Aquí, en cambio, si la palmas, los familiares y amigos que estén fuera se perderán tu entierro, porque en menos de 24 horas estará todo liquidado. Hemos pasado en pocas décadas de enviar a todos los conocidos lúgubres recordatorios con una foto del difunto a suprimir el velatorio, el luto y ocultar el duelo como algo vergonzante. Ya no hay arte funerario y las comitivas lentas y solemnes han sido sustituidas por veloces coches fúnebres parecidos a simpáticas rancheras familiares. Los velatorios en casa han dado paso a incineraciones exprés en las que los asistentes están tan despistados que acaban por prorrumpir en inapropiados aplausos, dado que no hay otro modo de canalizar la emoción. Tal es el desorden, que un 5% de las cenizas nunca son recogidas de los tanatorios, mientras que en otros casos los homenajes se prolongan durante meses esparciendo pavesas. Los panteones en propiedad son ahora nichos por cinco años renovables, como los apartamentos. Me cuenta una amiga que hace poco, vencido el plazo de 20 años contratado al morir su abuela, su octogenario padre decidió no cargar a sus hijos y nietos con el mantenimiento de aquella tumba. La funeraria ofreció incinerarla por un módico precio y fueron convocados a la exhumación. Los sepultureros retiraron la losa, extrajeron el polvoriento féretro y, para asombro de todos, lo abrieron. Allí estaban los restos de la abuela, secos como una pasa pero espantosamente reconocibles, cual muerto viviente de película de terror. Sin mediar palabra, los operarios volvieron a tapar la caja y de ahí al crematorio, no sin antes ofrecer la pesada lápida a los familiares como bonito recuerdo. Tras la espeluznante escena, la desconcertada familia se fue a tomar un café triple al bar más cercano. Solo eran las 9 de la mañana.

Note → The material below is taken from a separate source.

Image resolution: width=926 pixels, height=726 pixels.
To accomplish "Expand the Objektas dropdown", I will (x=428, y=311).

Antes me parecía bien este desapego, lo interpretaba como un rechazo del rígido ritual católico y de la omnipresencia de un más allá amenazador, un modo muy español y estoico de plantar cara y afirmar «la muerte no importa, es prosaica, no al sentimentalismo», pero tras perder a mis familiares sé que lo de el muerto al hoyo y el vivo al bollo es mentirael muerto al hoyo y el vivo al bollo. La muerte es importante porque nos deja un agujero dentro, queramos verlo o no. No sirve echarla ni ignorarla, y esa celeridad actual nos impide vivir un proceso necesario para sanar el vacío. Sospecho que mucho tiene que ver en este cambio la costumbre generalizada desde la posguerra de pagar un seguro de entierro. Casi un 70% de los españoles tiene póliza, lo que en la práctica ha dejado todo el protagonismo (y el negocio) en manos de las aseguradoras y sus aliadas las funerarias, despojándonos de toda tradición.

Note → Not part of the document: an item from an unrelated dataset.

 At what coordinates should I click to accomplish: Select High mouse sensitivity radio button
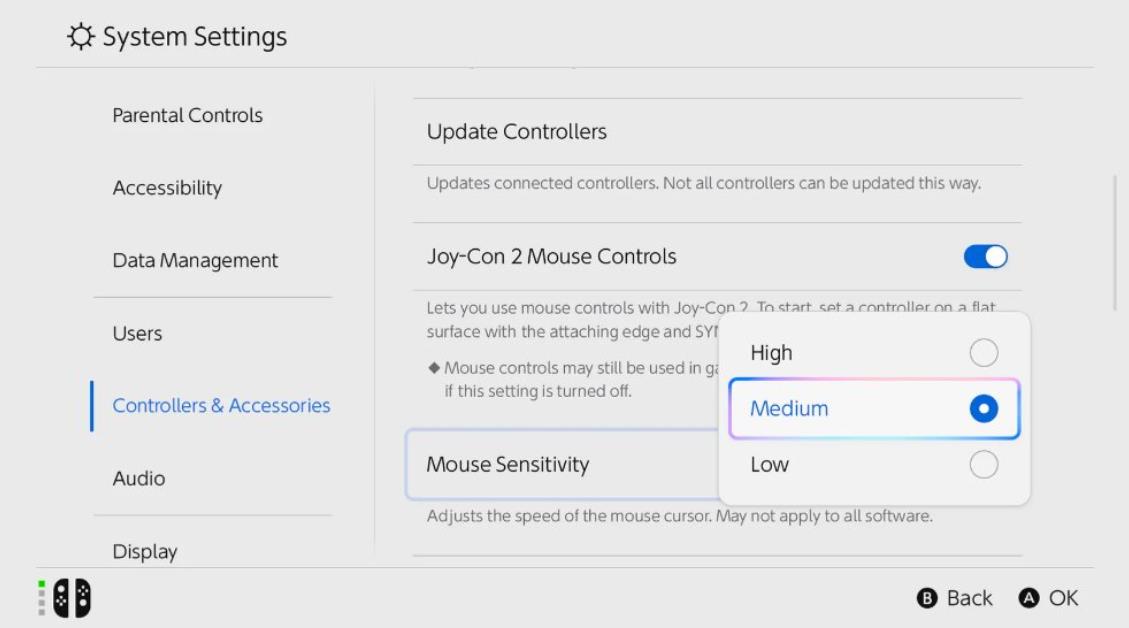tap(983, 353)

Cada muerte nos hace una pregunta. Yo tengo las mías. Otros tendrán las suyas. Las ceremonias se crearon para facilitar tránsitos, para aceptar, integrar o aprender lo que quiera que sea que la muerte nos enseña. Negarla es embarcarse en una carrera hacia la nada, así que sería conveniente que entre todos construyésemos nuevos rituales.